Met betrekking tot de betaling willen wij voorstellen de helft van het openstaande bedrag binnen 5 werkdagen, na acceptatie van dit voorstel, te betalen en het overige deel voor 13 november 2007.
Het totale nog openstaande bedrag bedraagt volgens onze financiële administratie Euro. 14.482,30. Om toch gehele facturen te betalen, stellen wij voor om allereerst de facturen 230428,230432 en 230444 te betalen. Dit komt in totaal op een bedrag van Euro. 7282,80.

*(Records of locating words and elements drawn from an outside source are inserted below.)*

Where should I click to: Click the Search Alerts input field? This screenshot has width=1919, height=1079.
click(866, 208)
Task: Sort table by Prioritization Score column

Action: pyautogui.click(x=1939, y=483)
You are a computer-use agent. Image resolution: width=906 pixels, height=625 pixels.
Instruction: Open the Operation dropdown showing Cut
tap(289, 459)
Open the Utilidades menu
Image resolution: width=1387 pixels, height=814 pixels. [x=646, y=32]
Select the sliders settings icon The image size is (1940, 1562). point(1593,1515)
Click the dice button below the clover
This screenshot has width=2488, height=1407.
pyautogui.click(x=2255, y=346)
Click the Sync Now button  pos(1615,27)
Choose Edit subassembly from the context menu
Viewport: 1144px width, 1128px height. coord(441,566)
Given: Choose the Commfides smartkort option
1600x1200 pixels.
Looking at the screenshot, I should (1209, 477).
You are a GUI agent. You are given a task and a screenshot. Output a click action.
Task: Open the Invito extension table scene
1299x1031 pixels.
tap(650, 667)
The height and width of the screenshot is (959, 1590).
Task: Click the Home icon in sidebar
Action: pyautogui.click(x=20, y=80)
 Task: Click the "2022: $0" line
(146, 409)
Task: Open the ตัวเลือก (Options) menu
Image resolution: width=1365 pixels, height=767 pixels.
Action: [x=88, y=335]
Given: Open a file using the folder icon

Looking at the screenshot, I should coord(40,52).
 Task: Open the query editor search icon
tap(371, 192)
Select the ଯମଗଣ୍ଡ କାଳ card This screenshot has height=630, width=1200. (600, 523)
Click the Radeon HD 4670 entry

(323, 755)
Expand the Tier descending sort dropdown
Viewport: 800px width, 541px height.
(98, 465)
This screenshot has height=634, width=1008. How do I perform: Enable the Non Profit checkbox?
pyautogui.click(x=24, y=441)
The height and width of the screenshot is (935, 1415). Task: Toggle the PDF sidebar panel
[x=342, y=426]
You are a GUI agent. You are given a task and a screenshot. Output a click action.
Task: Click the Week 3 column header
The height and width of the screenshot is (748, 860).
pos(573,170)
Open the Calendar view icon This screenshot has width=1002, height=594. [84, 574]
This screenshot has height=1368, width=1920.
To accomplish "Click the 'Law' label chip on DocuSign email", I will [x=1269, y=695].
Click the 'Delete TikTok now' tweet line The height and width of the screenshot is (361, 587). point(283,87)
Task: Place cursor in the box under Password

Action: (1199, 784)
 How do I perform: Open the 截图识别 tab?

Voor de goede orde willen wij benadrukken dat de nieuwe werkzaamheden voor Dura Vermeer (bijv. inbouw op 5 oktober jl te Rotterdam) conform laatst gemaakte inbouwafspraken worden uitgevoerd en dus buiten bovenstaande betalingsregeling vallen.”
2.9. Bij mail van 18 oktober 2007 aan [manager] heeft [eiser] laten weten met voornoemd voorstel van MIQ akkoord te zijn.
2.10. Bij brief van 21 januari 2008 heeft [eiser] MIQ gesommeerd het openstaande bedrag van EUR 15.738,35 binnen vijf dagen te hebben betaald.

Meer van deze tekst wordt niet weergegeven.